The rules are a part of the children’s program. If a child breaks a rule, the level system (which is based on a point system) can immediately be dropped to the next grade level. Depending on the rule that is broken (ex. refusing to go to school), they can immediately be put on suspension. That means level “S” for 72 hours, then back to their original level, but to do that the child would literally have to do everything perfectly.  

Program

  • Cleanroom every day (floor, bed, counter perfectly and once a week change their sheets) 
  • Do laundry on your specific day
  • Chore every day (Rotating chores every week between windows, floors, indoor trash, bathroom, cleaning dining tables and chairs, the sweeping front door outside along with taking out outdoor trash, and wiping the kitchen counter.)
  • Morning and evening hygiene 
  • Therapy
  • Attend school 
  • Attend any other “therapeutic activity” 

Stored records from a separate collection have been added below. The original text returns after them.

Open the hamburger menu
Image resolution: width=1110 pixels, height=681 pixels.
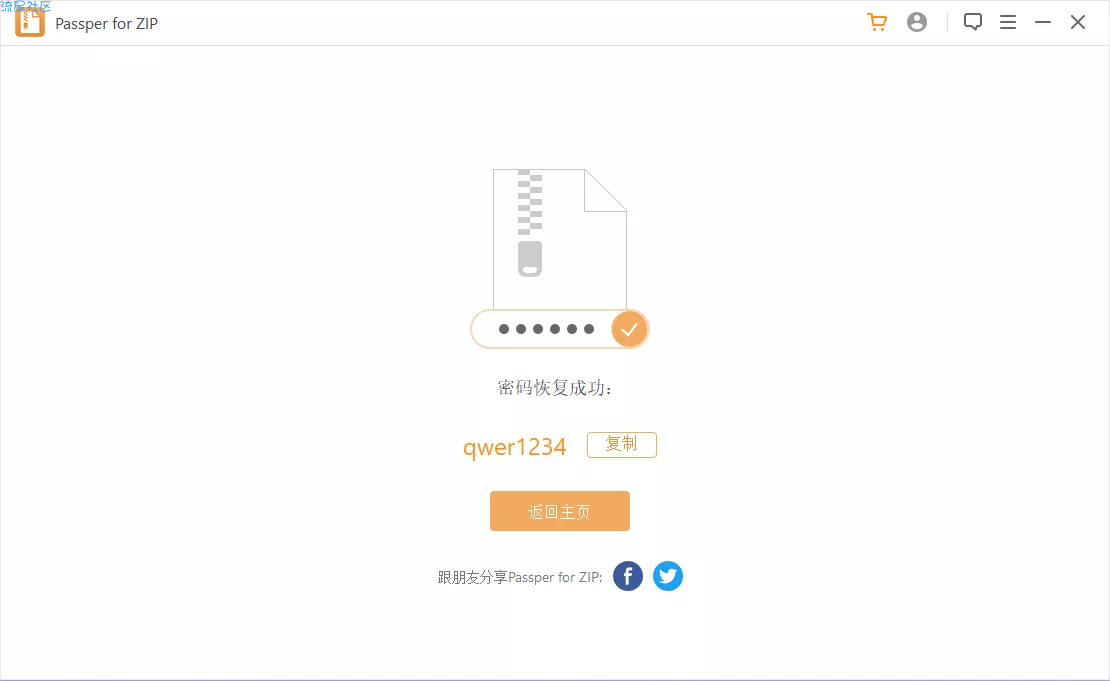coord(1008,23)
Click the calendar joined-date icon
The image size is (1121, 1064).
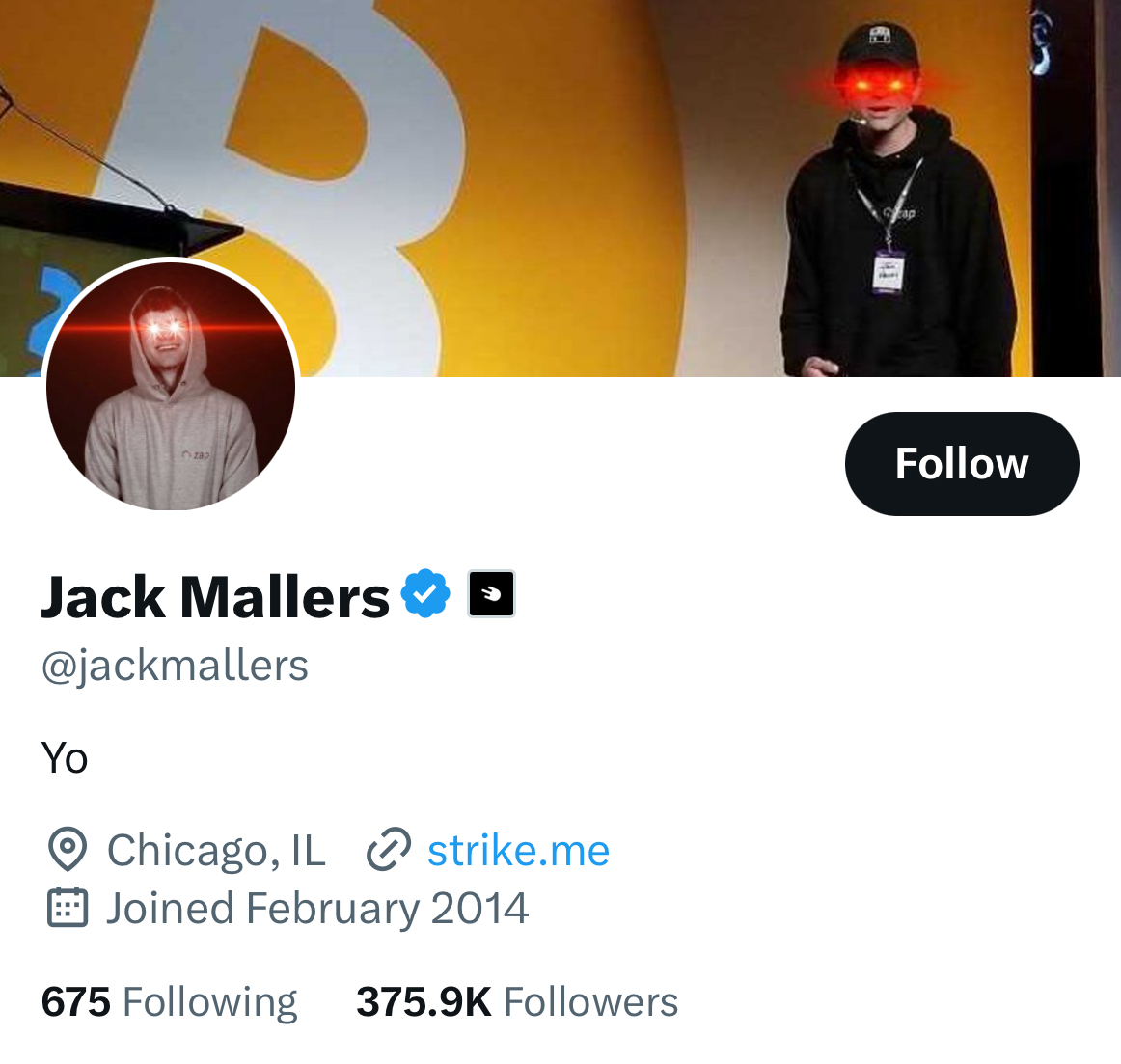(x=68, y=908)
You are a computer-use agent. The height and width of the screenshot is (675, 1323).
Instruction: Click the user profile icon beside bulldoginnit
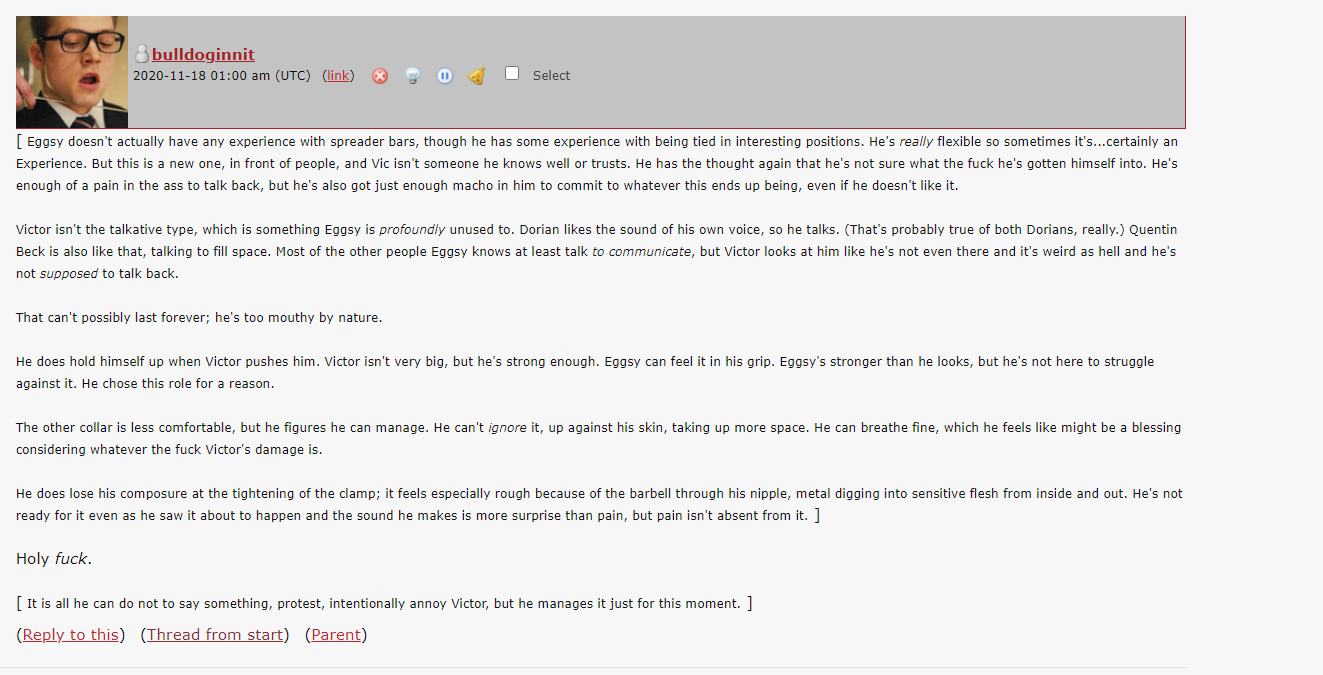(141, 54)
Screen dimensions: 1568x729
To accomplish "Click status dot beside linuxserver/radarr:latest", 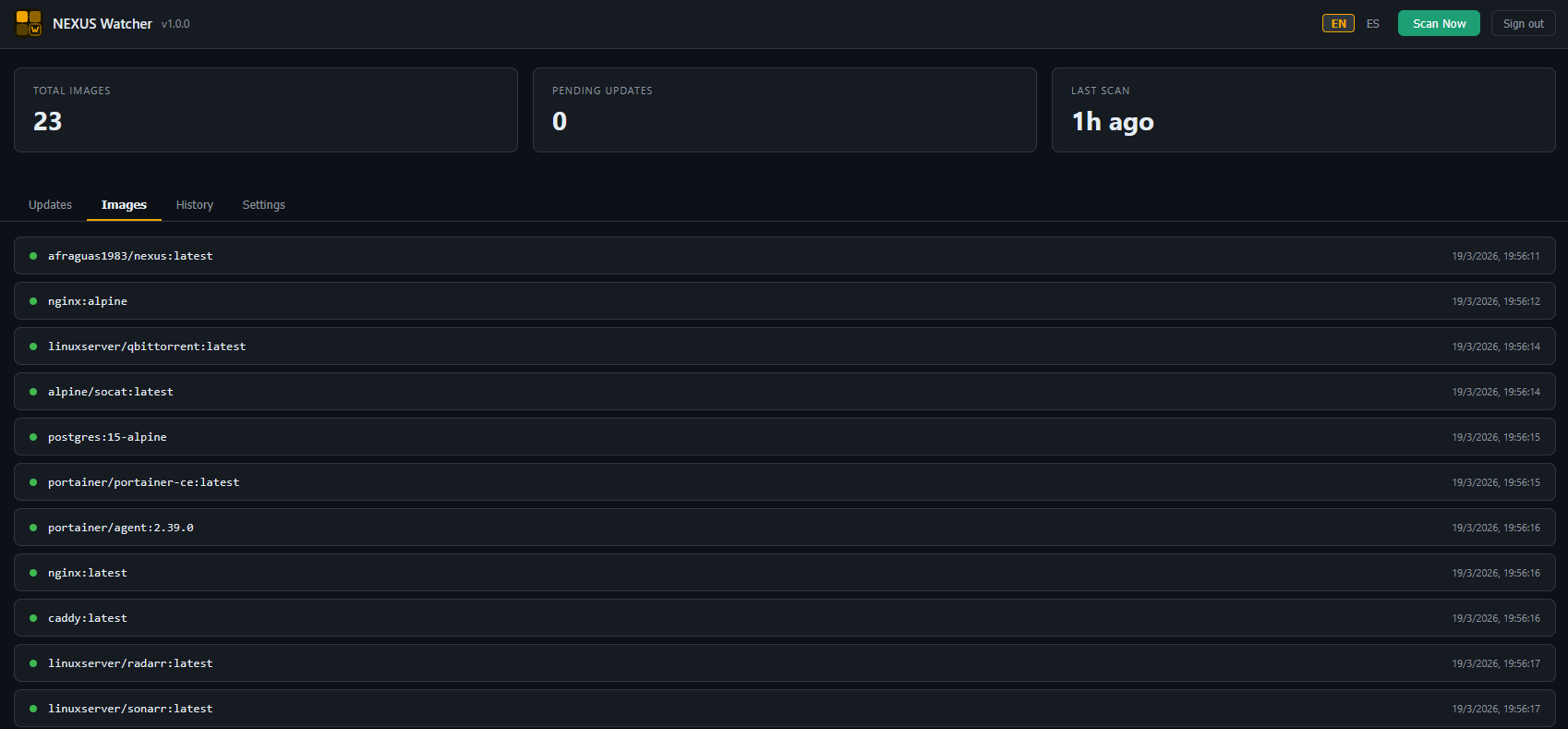I will pos(33,663).
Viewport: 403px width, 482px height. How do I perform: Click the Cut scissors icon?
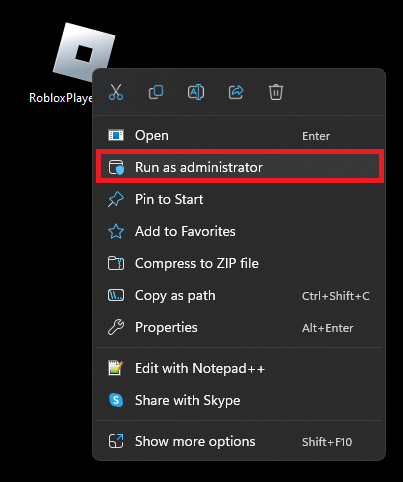coord(116,92)
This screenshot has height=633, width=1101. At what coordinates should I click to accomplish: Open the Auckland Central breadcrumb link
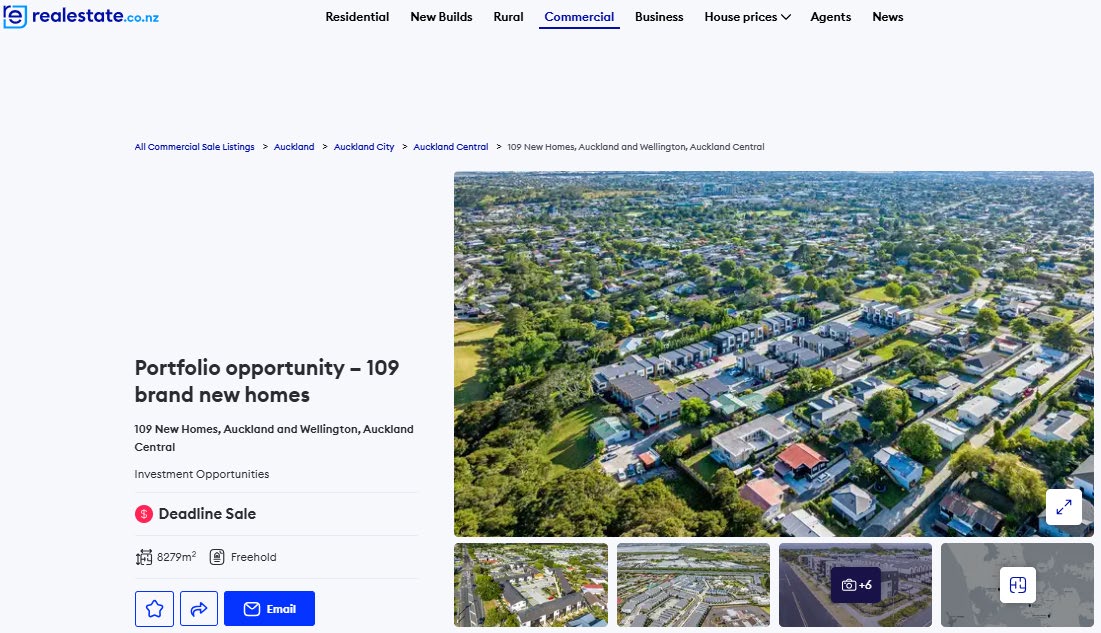click(x=451, y=147)
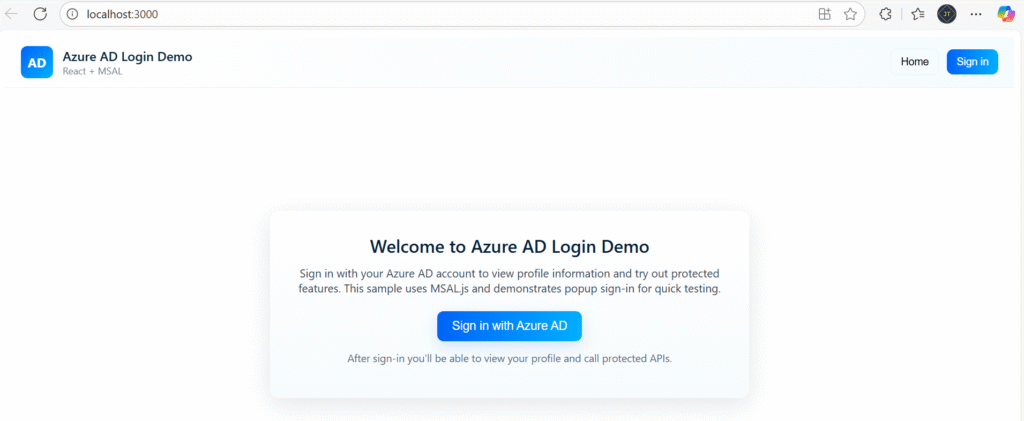Add this page to favorites with the star

coord(850,14)
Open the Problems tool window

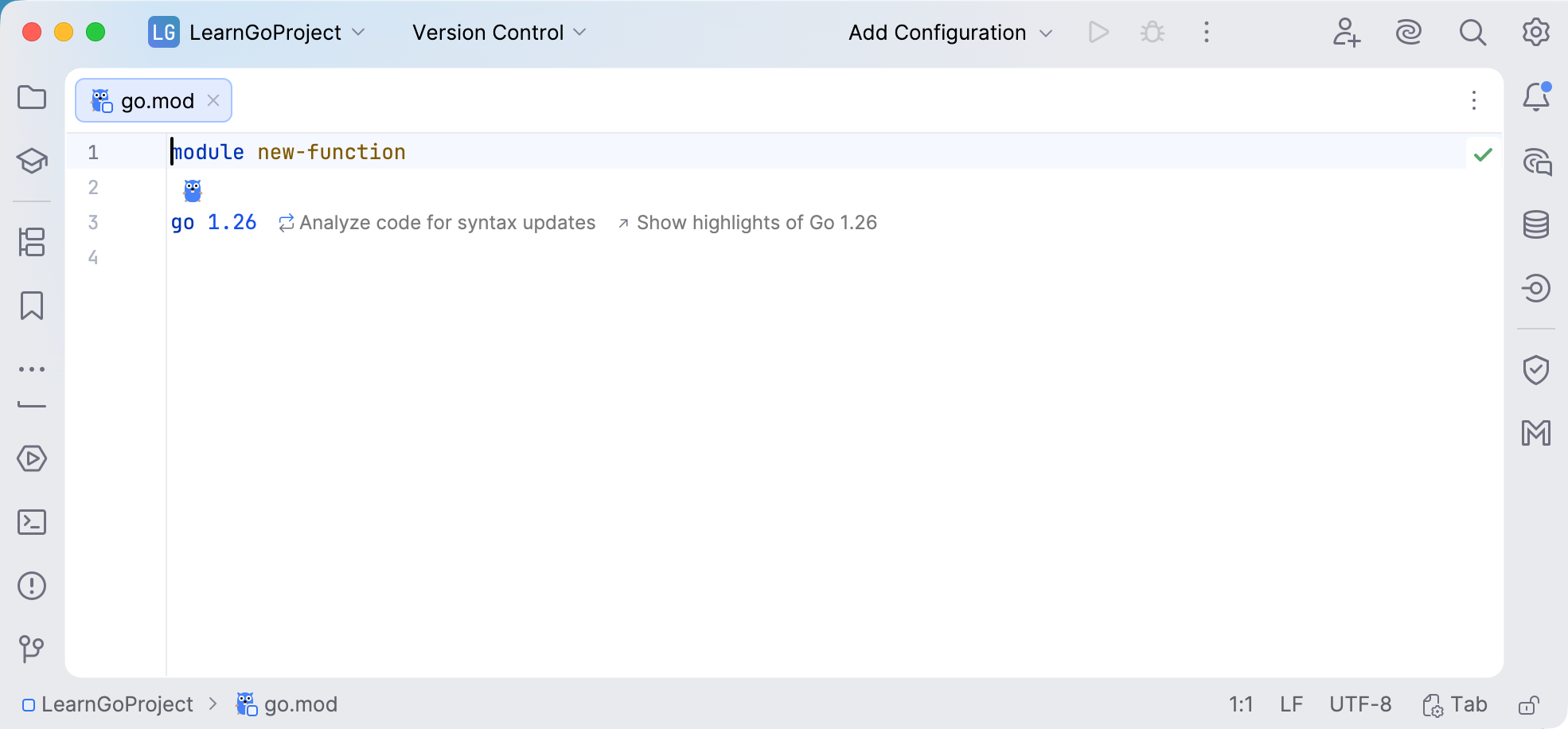coord(32,586)
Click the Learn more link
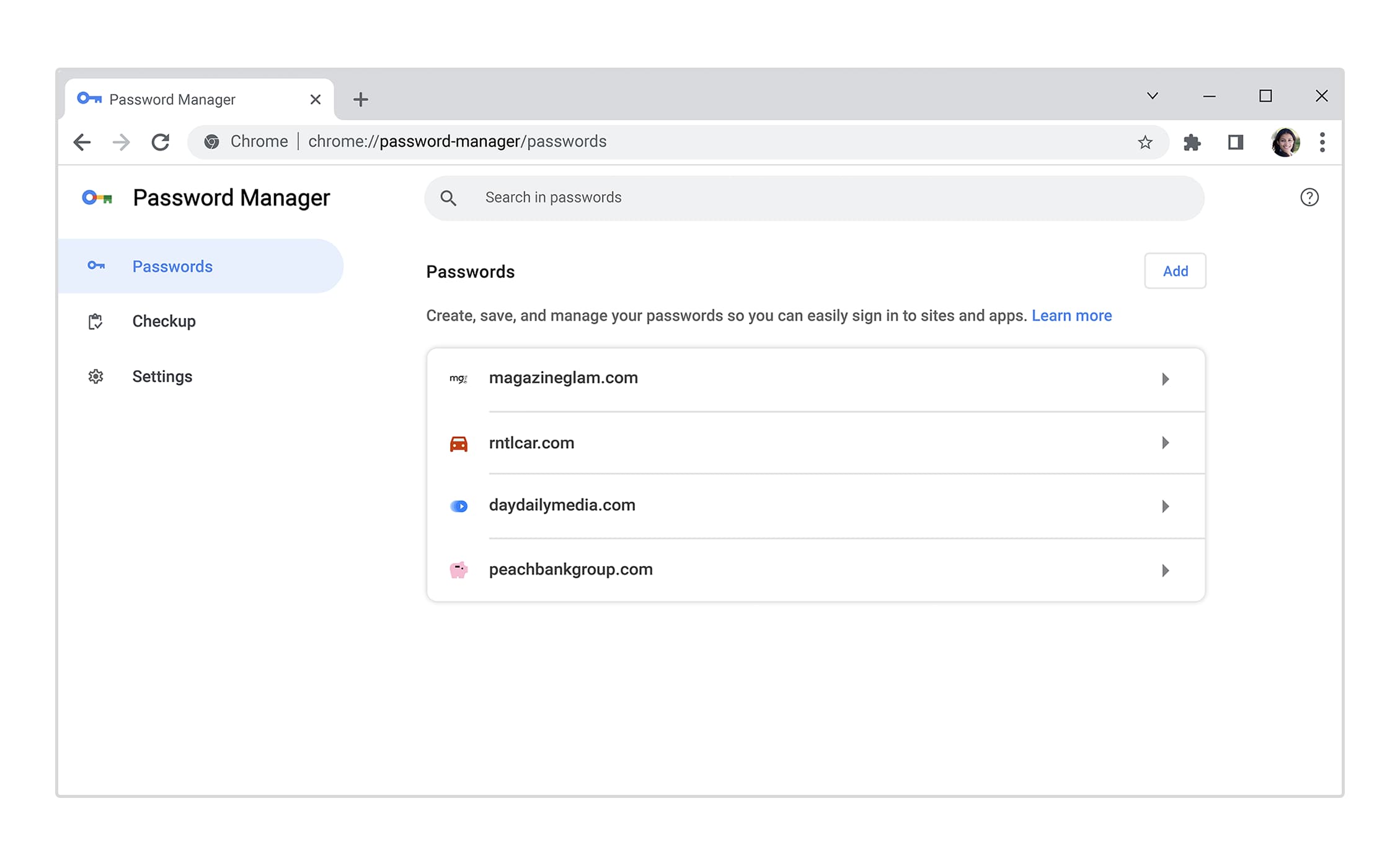 point(1073,315)
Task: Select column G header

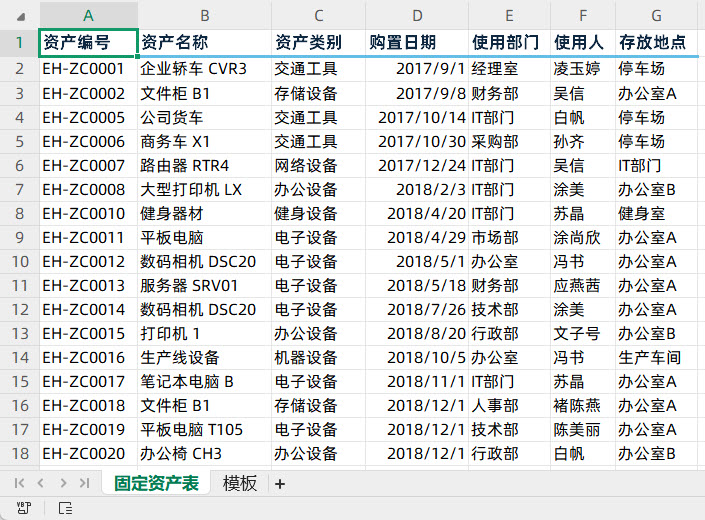Action: (656, 15)
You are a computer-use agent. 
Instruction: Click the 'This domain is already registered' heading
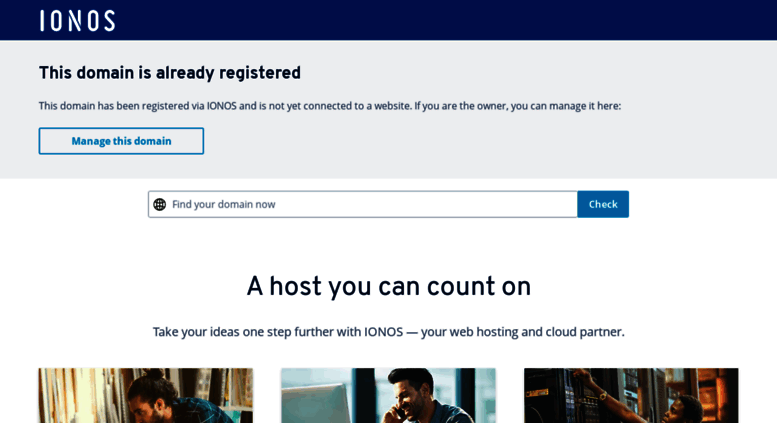(169, 73)
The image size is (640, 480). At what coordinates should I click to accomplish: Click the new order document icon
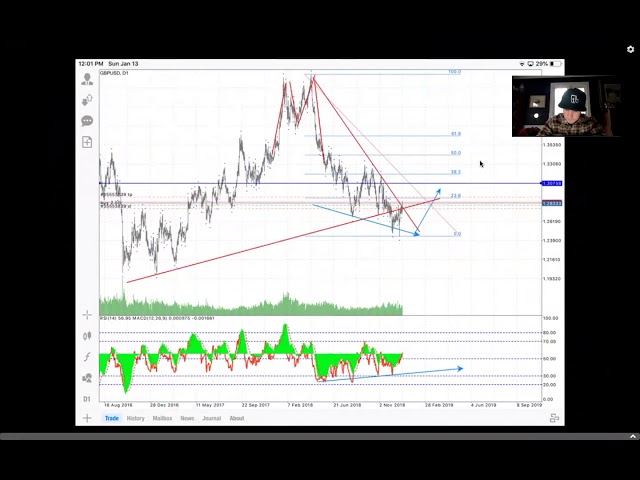[x=87, y=142]
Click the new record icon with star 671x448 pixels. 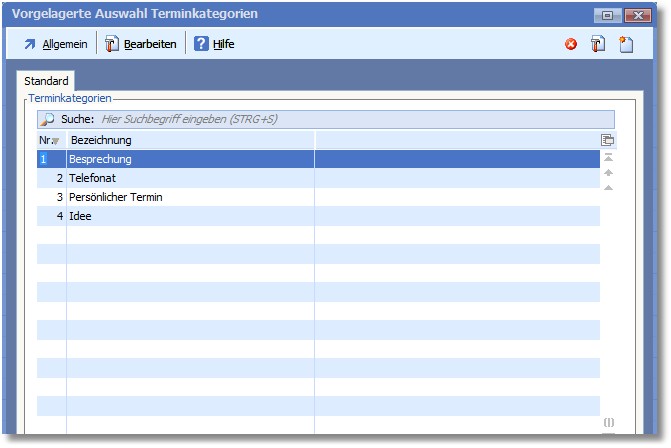click(626, 44)
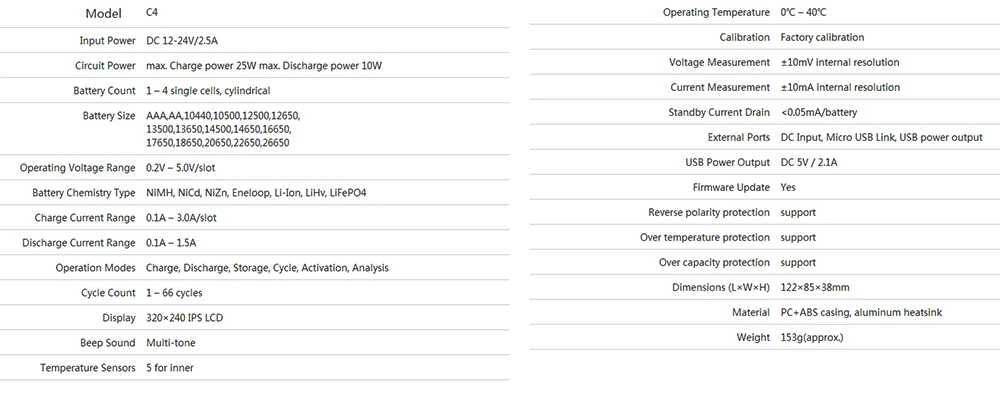
Task: Click the Operating Voltage Range label
Action: [x=78, y=168]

Listed below are some of the daily duties a treatment counselor might do:  

Treatment Counselors daily duties

  •  Write in the daily logbook every 15 minutes
  • Watch the hallway (one staff must always be in the hallway) even if there’s only one child in the cottage 
  • Monitor where the residents are at all times, that includes both in the daily logbook or  white bulletin board
  • Redirect the program rules no room visiting—whether that’s going inside another child’s room or just standing in front of another child’s door (as staff must stand next to both children talking until the child visiting leaves their door or exits their room)
  • Redirect no running
  • Redirect when there is more than one child in the communal bathroom (as one staff member will stand in front of the always open bathroom door)
  • Redirect no eating in the living room couch or when a child takes food in their bedroom. (When inside they can only eat at the dining table.)
  •  Redirect when the child leaves the cottage without asking for permission
  • Redirect no feet on the couch
  •  Redirect no touching the remote
  • Redirect no inappropriate language
  •  Redirect the child to clean their room by making their bed, sweeping their floor, and cleaning their counter  
  • Contraband search anytime the child leaves the facility without a staff member (the child must take off their shoes, empty out pockets, or backpack if they had one)
  • Redirect or prompt at least three times for their daily chore and morning or evening hygiene (Keep in mind everything the children need, they must ask a staff member, because everything is locked up. If they want to do their hygiene, they must ask staff for their hygiene box. If they want to do their chore, the child must ask the staff for the broom or cleaning chemical. If you make a staff member clean, the staff can easily become resentful and make your experience in their own way tougher (please read my story about Alex). On the other hand, even if you do everything right, it doesn’t matter. Staff will treat any child like they are dangerous, criminals, harmful or terrible delinquents—” or why else would they be there?” Staff after reading or hearing about their history, formed implicit or explicit biases based on their trauma or mental health diagnosis.
  • Writing in their point sheet, personal property inventory, individual, restraint, visitor, and phone log.
  • Keeping track of the meal count, the weekly cottage inventory, and shift exchange log, etc.
  • Writing S.I.R’s or F.Y.I’s when the child runs away, destroys property, fights, becomes disrespectful, refuses school, steals, appears under the influence of contraband, anything and everything that will get the child in trouble (I was once asked to write a S.I.R. when a child accidentally spilled orange juice. The cup of orange juice was tipped over by the ball the resident was playing with, ran off the table, and fell on my shirt. Regretfully, I had to write a S.I.R.) 
  • Dating food items
  •  Keeping cottage clean
  • Restraining when the child is in danger to themselves or others, runs away or destroys property.     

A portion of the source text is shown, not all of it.